"I Can Light Up My Future"

MIT Enterprise Forum Pan-Arab ‘Innovate for Refugees’ inspires innovation for the well-being of all children

Arianna Freschi

31 October 2016

The Syrian conflict has created the worst refugee crisis since the Second World War, with over 4.8 million registered refugees fleeing to Syria’s neighboring countries. 1.1 million of these are children are especially vulnerable to the dangers of displacement. These dangers include the disruption of their education, entering early marriage and work, psychological damage, violence, and exploitation. Refugee children face significant setbacks to future opportunities, as years of life damaged at a young age are not easily recovered.

New ideas are urgently needed to tackle this situation. To find new solutions, we need to foster global creativity and entrepreneurship to benefit the world’s most vulnerable.

Innovative ideas can emerge from anywhere, and anyone.

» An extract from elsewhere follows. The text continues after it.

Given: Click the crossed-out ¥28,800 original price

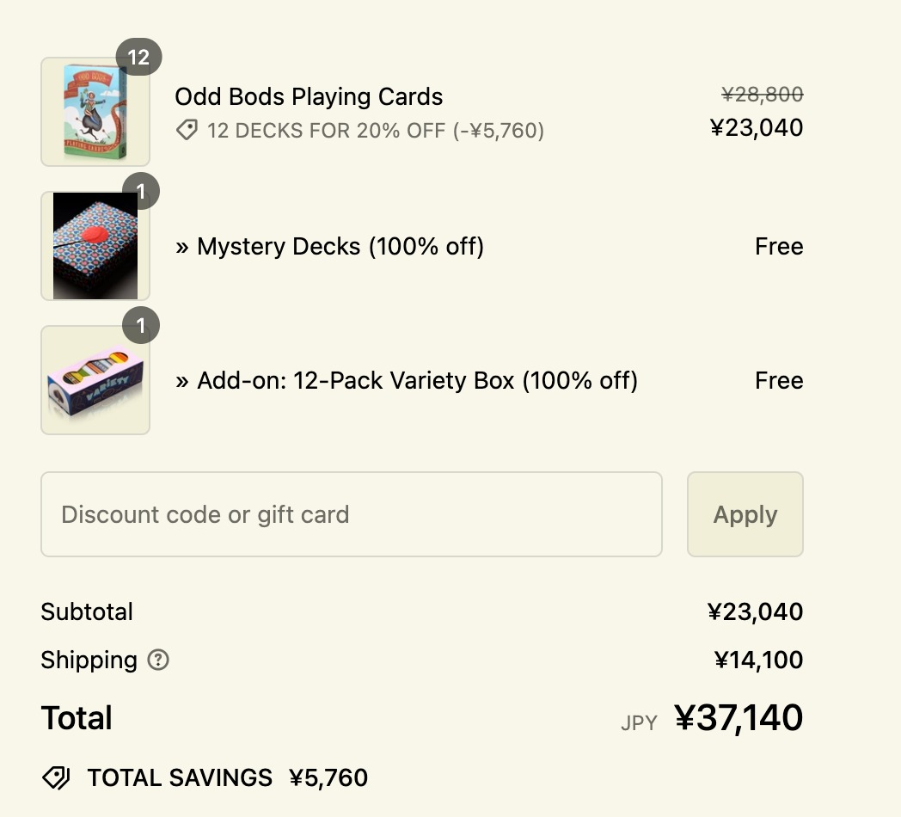Looking at the screenshot, I should [x=763, y=95].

UNICEF Jordan partners with the MIT’s Pan-Arab Enterprise Forum.

On 4 October 2016 in Amman, Jordan, UNICEF Jordan partnered with MIT’s Pan-Arab Enterprise Forum – encouraging global entrepreneurs to tackle one of today’s most pressing challenges: ensuring the wellbeing and protection of refugee children. In its 9th year, the MIT’s Enterprise Forum is the world’s biggest entrepreneurial competition. This year, the competition focused on the theme: ‘Innovate for Refugees’, seeking to catalyze innovation and progress to benefit the growing refugee population. To spark research and development in child-focused technologies, UNICEF is sponsoring an award of $20,000 for the winning ‘child-focused’ technology solution.

The CEO of LedSafari Pitches to the Audience at the Award Ceremony. October 4th, Amman.
A Model LED Light constructed from the LED Safari Kit, Made of ping-pong balls and a straw bowl
A Model LED Light constructed from the LED Safari Kit, Made of ping-pong balls and a straw bowl


The competition received over 1600 applications from entrepreneurs around the world. These applications were narrowed down to 9 finalists, amongst which five winners were selected to win for a total of $150,000.


The UNICEF Prize went to LED Safari, a start-up based in Switzerland who developed a ‘do-it-yourself solar lamp’ for children. The technology aims to provide children with solar-powered lights where electricity is scarce, while also providing education and skills on renewable energy and sustainability. These lamps can be made out of literally anything: ping-pong balls, jars, bowls and more, as demonstrated by the CEO, who built a lamp during his pitch to the judges.

The type of training that LED Safari delivers, teaching children both technical skills and empowering them to use these skills to solve problems in their communities, is exactly what UNICEF’s new Social Innovation Lab strives to achieve. The Labs will deliver the skills and tools that will allow children to become agents of change, inspiring them to say: “I can build something out of nothing, I can create up my future.”


Or, rather “I can light-up my future.”